We have shown that COMT genotype is associated with S-COMT, but not MB-COMT, protein levels, and therefore it is imperative that the two isoforms be considered individually. Given the possible intracellular separation of S-COMT and dopamine, our data, which shows an association between COMT genotype and levels of S-COMT protein, argues that the link between COMT genotype and cognition is not necessarily due to S-COMT directly regulating the dopamine levels by altering the rates of degradation of the neurotransmitter. Rather, increased S-COMT activity could act to increase the degradation of L-DOPA, which is present in the cytosol, to cause a decrease in dopamine synthesis, which would likely cause the relative hypodopaminergic state thought to be associated with poorer cognitive functioning [4]. However, this outcome clearly does not readily fit with the association between COMT genotype and cognition, perhaps suggesting that another biological mechanism might be the link to this association.

Given the number of substrates in the cytosol that would be available for S-COMT, there would be other mechanisms by which COMT genotype could be associated with cognitive ability. For example, catecholestrogens are a substrate for COMT and are agonists at the oestrogen receptor [43]; increased levels of S-COMT could therefore act to induce a relatively hypoestrogenic state by lowering the oestrogen receptor occupancy by degrading catecholestrogens.
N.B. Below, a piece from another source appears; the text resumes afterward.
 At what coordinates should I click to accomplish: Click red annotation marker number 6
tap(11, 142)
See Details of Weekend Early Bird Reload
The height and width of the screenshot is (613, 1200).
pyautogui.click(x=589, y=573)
With regards to our data on the association between COMT genotype and CHRM1 expression [21], levels of CHRM1 have been shown to be higher in ovariectomised rats and to return to expected levels after treatment with 17β-estradiol [44]. It is therefore possible that an S-COMT-mediated hypoestrogenic state would cause increased levels of CHRM1 in human CNS. Significantly, when an agonist binds to an oestrogen receptor, the receptor–agonist complex moves to the nucleus where it can regulate gene expression [45]. Hence it could be possible that the association between COMT genotype and levels of CHRM1 (ref. 21) is due to S-COMT acting to change oestrogen-mediated gene expression. This hypothesis has credence because our studies on S-COMT and CHRM1 expression by COMT genotype have used Brodmann’s area 9 from the same cohort of subjects, the CHRM1 is known to be important in cognition [22, 46], and because of evidence showing that the association between COMT genotype and cognition in humans is only detectable in males and in females after menopause [47], individuals in which oestrogen levels are low. However, it must be acknowledged that oestrogen-mediated changes in gene expression are not limited to CHRM1 and there are many more substrates for S-COMT, and therefore we cannot exclude other mechanisms as also being important in the link between COMT genotype and cognition.

In summary, the findings that the COMT genotypes associated with cognition have stronger effects on S-COMT than MB-COMT protein levels in the human prefrontal cortex suggests that the association is linked to the levels and activity of S-COMT. This proposal challenges the primary link between COMT genotype and cognition being due to the effects on dopamine degradation, as S-COMT should not be able to readily access the neurotransmitter, which is mainly in synaptic vesicles or the extracellular space. Our data suggests that the association between COMT genotype and cognition involves increased degradation of S-COMT substrates in the cell cytosol. One such substrate is the catecholestrogens; changes in the levels of this substrate could affect oestrogen receptor-mediated changes in gene expression. In particular, we suggest a role for catecholestrogen–oestrogen receptor-mediated effects on cholinergic neurotransmission through the CHRM1 as a mechanism by which COMT genotype can be associated with cognitive ability.